The thinking behind the "second phase" is that while the negotiations led to the democratic breakthrough of 1994, this advance did not create a bridgehead for a radical social-economic transformation agenda. While the redistribution of surplus, largely through the fiscus, has clocked up successes, it has been conceptualised as a top-down state delivery process, and is generated from an unchanged productive economy and growth path fixated on GDP.
The result is an essentially neo-liberal, trickle-down development notion, whereby the "cake" must get bigger for everyone – particularly the working class and the poor – to have a share of it. This course of development has essentially left monopoly capital unchallenged and in the lead.
From this position it has had a free hand in aggressively restructuring production – including, as we see with Naspers, information – shifting investments from manufacturing to speculative and non-productive activities like financial services and real estate and in the process fragmenting organised labour through casualization, informalisation, labour brokering and retrenchments. To make matters worse it has presided over massive capital flight out of the country and tax evasion.
In this situation, the SACP argues, the state's redistributive successes have been muted by turning the mass popular base of the ANC and the Alliance into recipients, beneficiaries and clients of services that are "delivered". Instead of being protagonists of transformation, the mass base has been pushed into passivity, which tends to rebound against government when it fails to "deliver".

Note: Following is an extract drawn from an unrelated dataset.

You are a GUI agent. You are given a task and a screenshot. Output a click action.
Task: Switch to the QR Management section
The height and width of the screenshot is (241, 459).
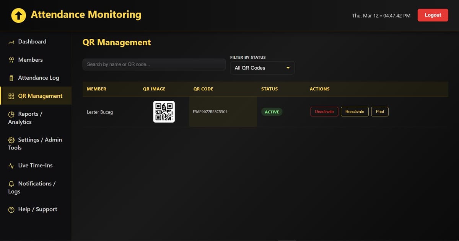coord(40,96)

The ANC government, which includes strong input from the Alliance partners at national and local level, has moved swiftly since the 2012 National Conference to create the bases for a new growth and development path through a range of policies and programmes.
They include the New Growth Path strategy for expanding jobs and development drivers in 13 key sites of production, the Industrial Policy Action Plan for state-led reindustrialisation, the National Infrastructure Plan and various smaller programmes, including the development of cooperatives and SMMEs. Abundant information on all of these macro policy plans is easily available from South African government websites.
The key point made by the SACP at its Special National Congress is that despite the positive bases for change created by these policies, they will only succeed to change the social and economic landscape in South Africa if they are carried through by more mobilised and politically engaged urban and rural poor communities.
This is the decisive task confronting the party and the Alliance as they wrestle self-critically with the ever-pertiment question "What is to be done?"
The document "Going to the Root" and some of the discussion on its strengths and weaknesses has been published in the last three issues of the SACP journal African Communist. See www.sacp.org.za
* Cde Mark Waller is a member of the Communist Party of Finland living in South Africa, and writes in personal capacity.